### ФРАГМЕНТ ДОКУМЕНТА
+---+
Этот исключительный по размерам могильник состоит из нескольких тысяч курганов разной величины. В него входят, во-первых, славянские трупосожжения в урнах, помещенных близ вершины полусферической насыпи; во-вторых, подкурганные балтские (такие, как в длинных курганах) погребения, тоже трупосожжения, покрытые перевернутым вверх дном горшком или с положен­ным возле останков трупосожжения целым или же разбитым горшком; в-тре­тьих, скандинавские трупосожжения на месте с кальцинированными костями, собранными в урну, помещенную на кострище или на каменной выкладке, а также совершенные в ладье, и не только с отдельными вещами скандинавских типов, но и с наборами металлических принадлежностей мужской, а иногда и женской одежды, свидетельствующими, что вместе с норманнами погребались и жены. Наконец, отдельные, найденные в курганах вещи финских типов ука­зывают, что, вероятно, в могильнике погребались иногда не только славяне, балты и варяги, но и финно-угры [78]. Несколько трупоположений, обнаружен­ных на могильнике, относится к тому же времени, что и сожжения. Большин­ство погребений датируется X в., но возник могильник еще в IX в.

Представители разных этносов и народов северной части Восточной Европы вместе с норманнами входили в состав того сложного военного образования, сформировавшегося преимущественно из славян и варягов, которое стало известно под именем руси и жило в находившихся возле могильника поселениях, предшествовавших Смоленску, возникшему в конце XI — начале XII в. Подоб­ные могильники были и возле других опорных пунктов славянских и варяжских завоевателей, например близ Ярославля [79].
+---+
### ИСХОДНЫЕ ДАННЫЕ
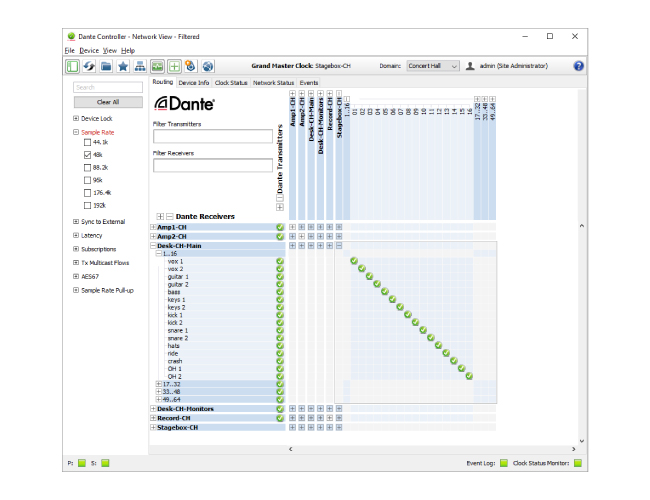Open the load preset folder icon

[x=106, y=66]
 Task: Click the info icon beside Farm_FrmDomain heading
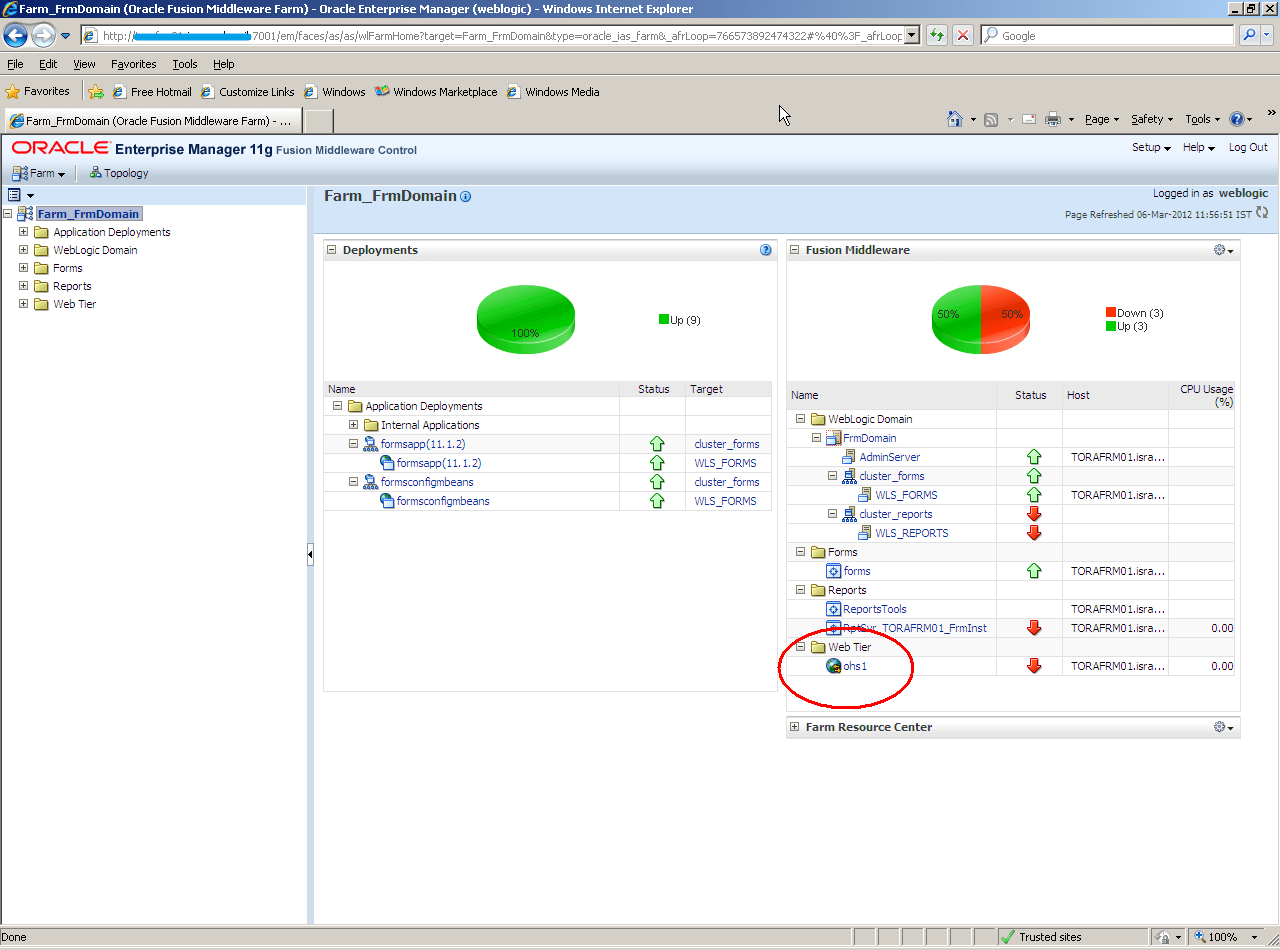pyautogui.click(x=464, y=196)
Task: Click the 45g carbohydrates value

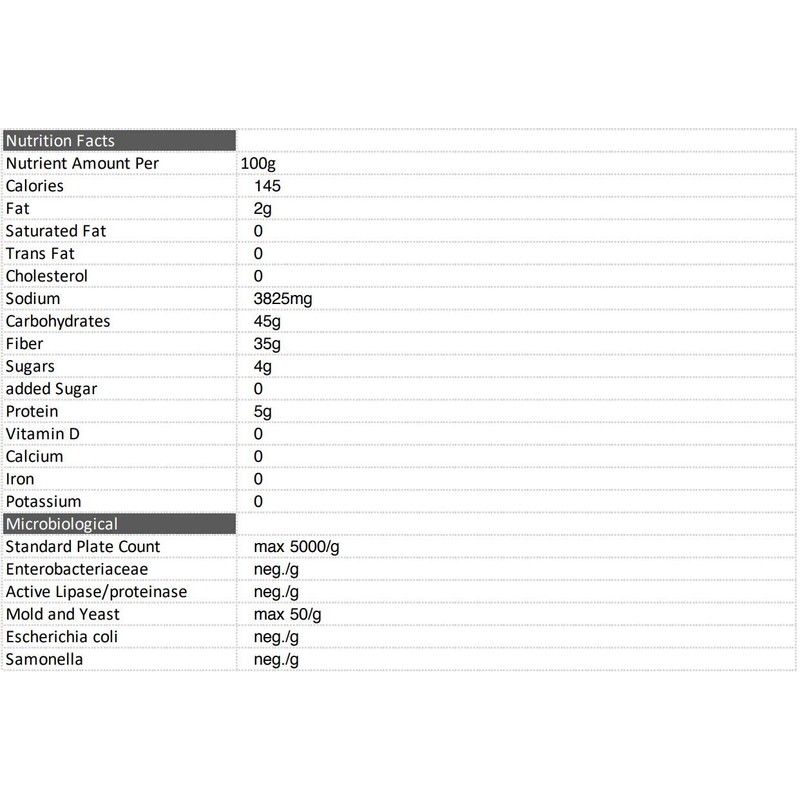Action: (267, 321)
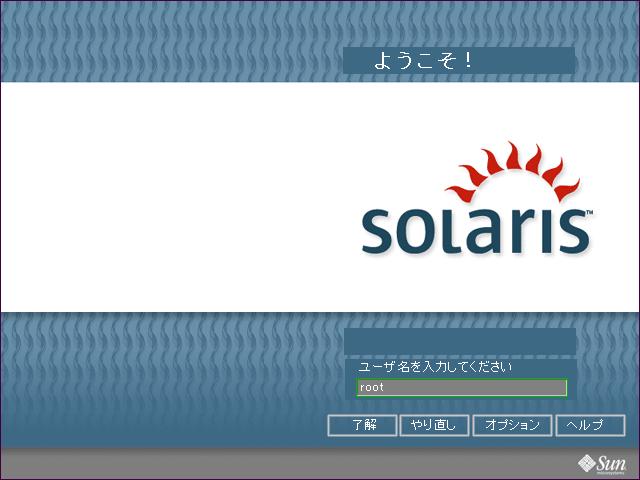
Task: Click the grey bar at screen bottom
Action: pos(280,463)
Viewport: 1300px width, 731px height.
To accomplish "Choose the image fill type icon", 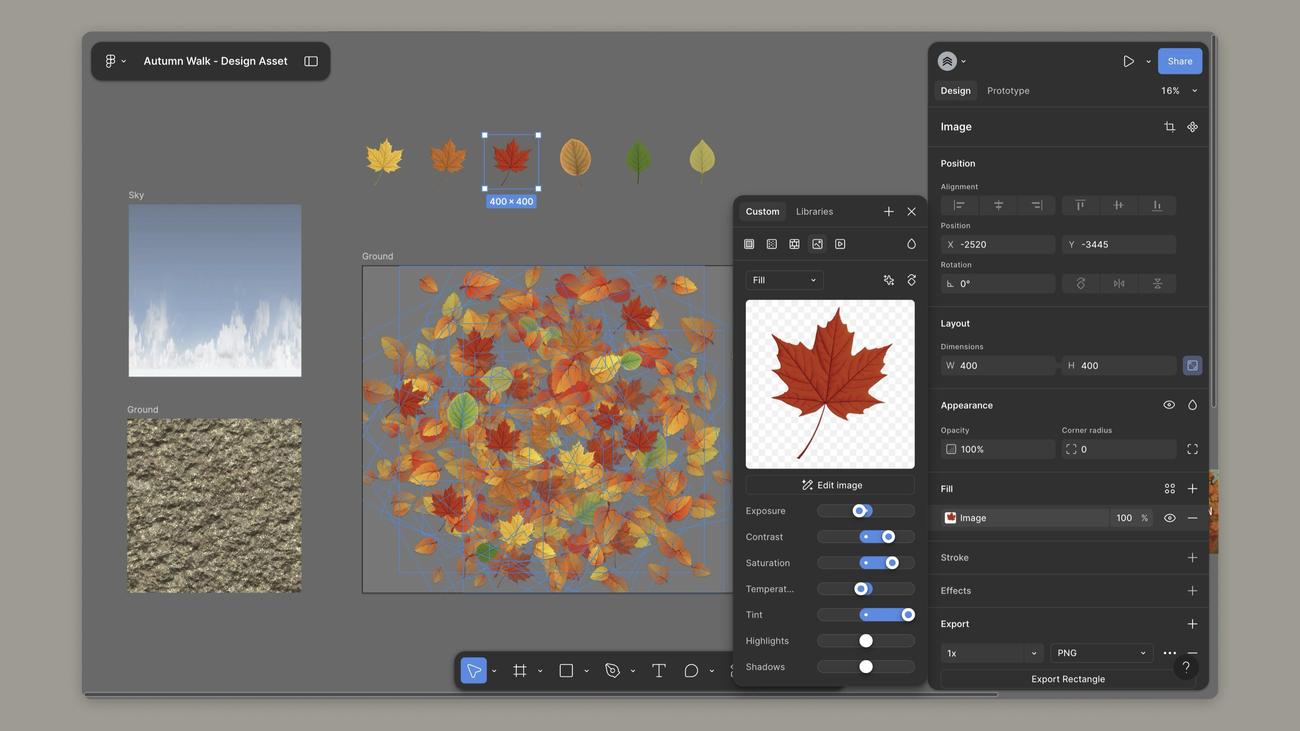I will click(817, 244).
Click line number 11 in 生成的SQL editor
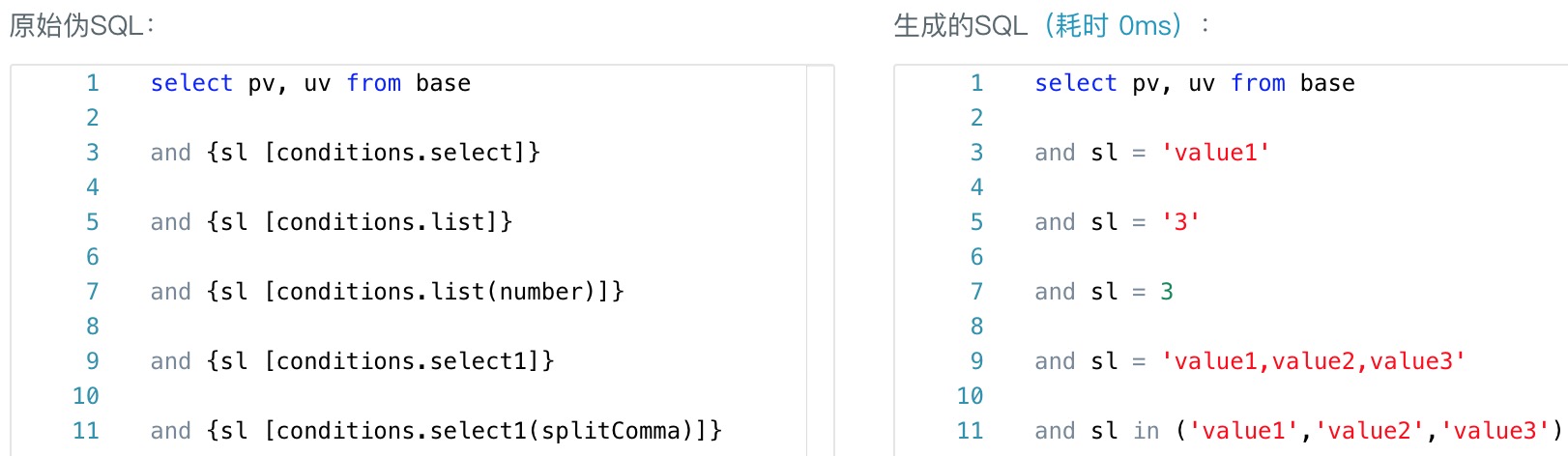Viewport: 1568px width, 456px height. 970,431
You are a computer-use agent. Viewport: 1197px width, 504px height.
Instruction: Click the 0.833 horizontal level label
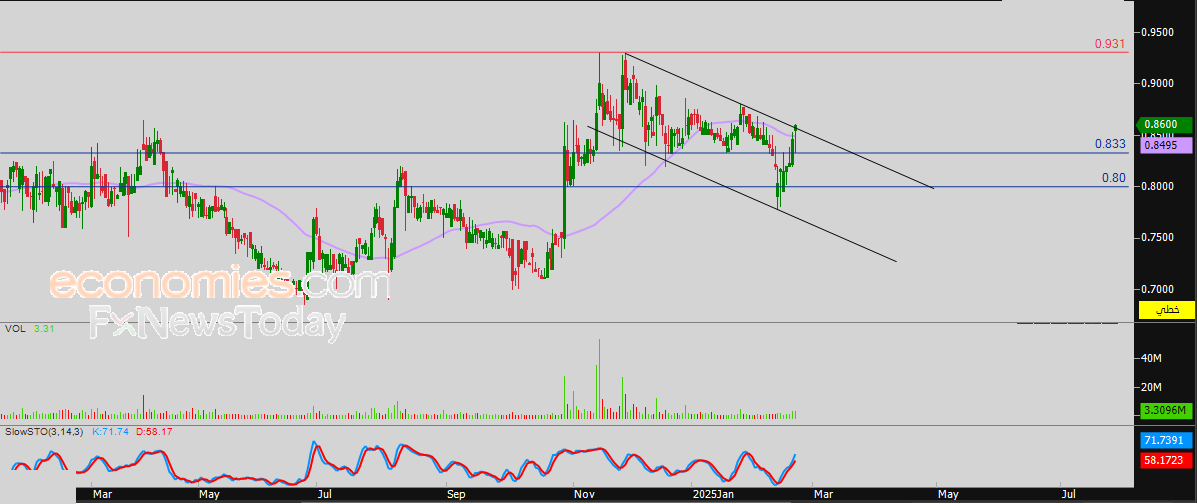(1110, 145)
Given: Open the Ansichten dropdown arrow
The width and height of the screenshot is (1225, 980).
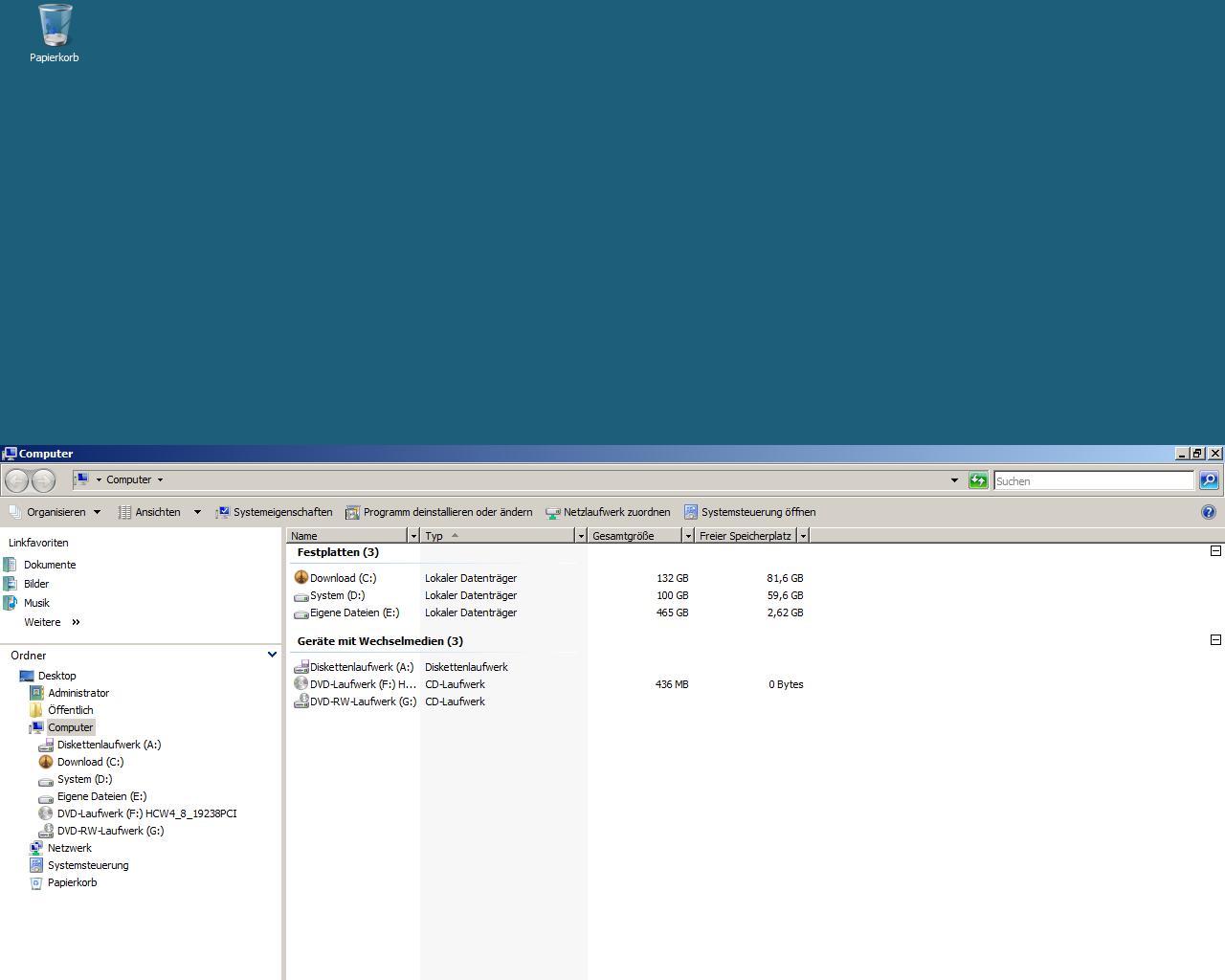Looking at the screenshot, I should [x=197, y=512].
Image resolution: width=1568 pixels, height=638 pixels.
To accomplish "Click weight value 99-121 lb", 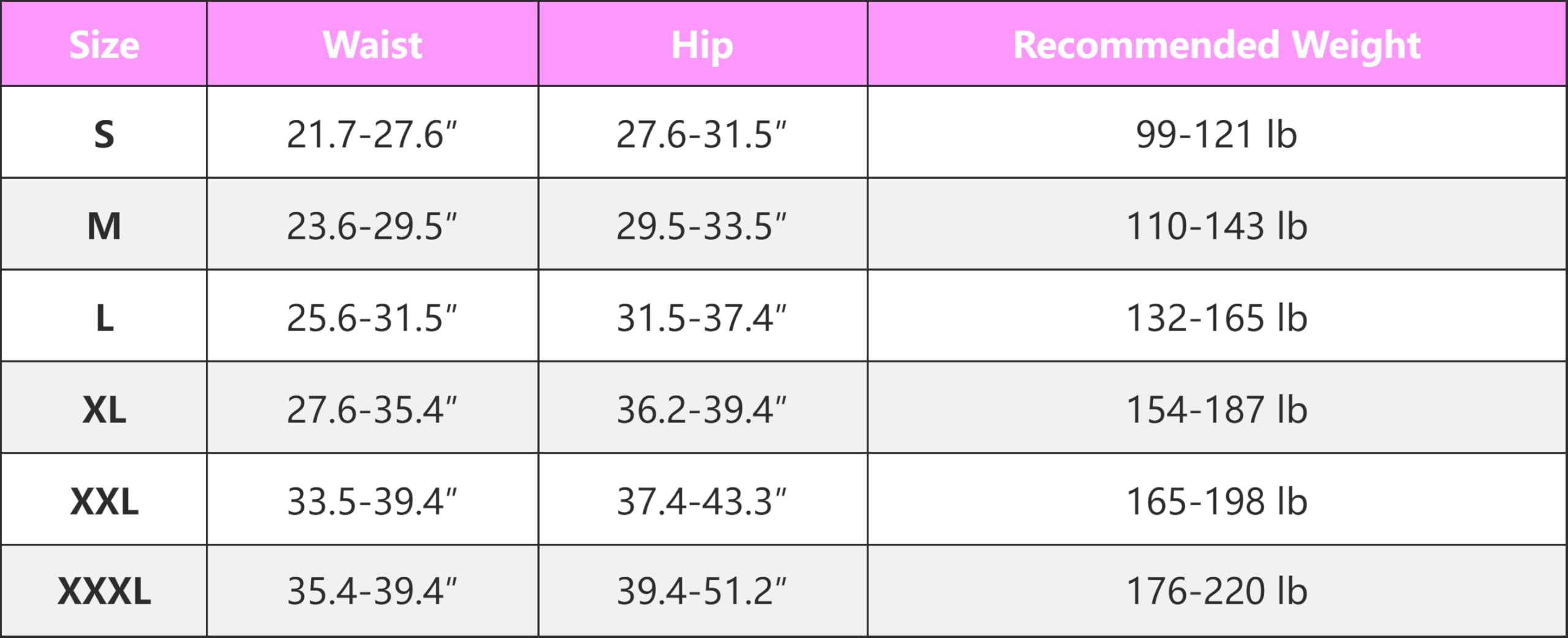I will click(x=1216, y=134).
+---+
### ЗАДАНИЯ ДЛЯ ВЫПОЛНЕНИЯ
a) Ответьте по тексту о могильнике на вопросы ниже, отмечая ответы так же, как вопросы.
(i) Из скольких курганов состоит могильник?
(ii) К какому веку относится большинство погребений?
(iii) Когда возник Смоленск?
b) Назовите все народы, которые, согласно тексту о могильнике, погребались или, вероятно, погребались в этом могильнике.
c) Напишите продолжение текста о могильнике, начав сразу после его последнего предложения.

### ОТВЕТЫ
a)
(i) Из нескольких тысяч курганов разной величины.
(ii) К X веку.
(iii) В конце XI — начале XII века.

b) Славяне, балты, варяги, финно-угры.

c)
Гнездовский могильник расположен на берегу Днепра ниже Смоленска на 12 км — в начале днепровской части водного пути «из варяг в греки». Это было главное место сбора воинов и купцов, из которых составлялись отряды, дохо­дившие, как это описано у Константина Багрянородного, до Константинополя [69, с. 272, 273]. По пути они пополнялись такими же искателями удачи, в зави­симости от обстоятельств то разбойничали, опустошая побережья Черного моря, то торговали привезенными с собой или награбленными по пути товарами. Еще во второй половине IX в. они иногда по маршруту, описанному Ибн-Хордадбехом, через Дон и Волгу переправлялись из Черного моря в Каспийское и там вели того же рода деятельность [80, с. 127 и сл.]. Из Гнездова же, вероятно, отправилась русь в набег на Константинополь в 866 г., и уже, наверное, оттуда

[Стр. 285]

двинулась дружина Олега, обманом, под видом купцов, захватившая Киев в 882 г. [28, с. 20].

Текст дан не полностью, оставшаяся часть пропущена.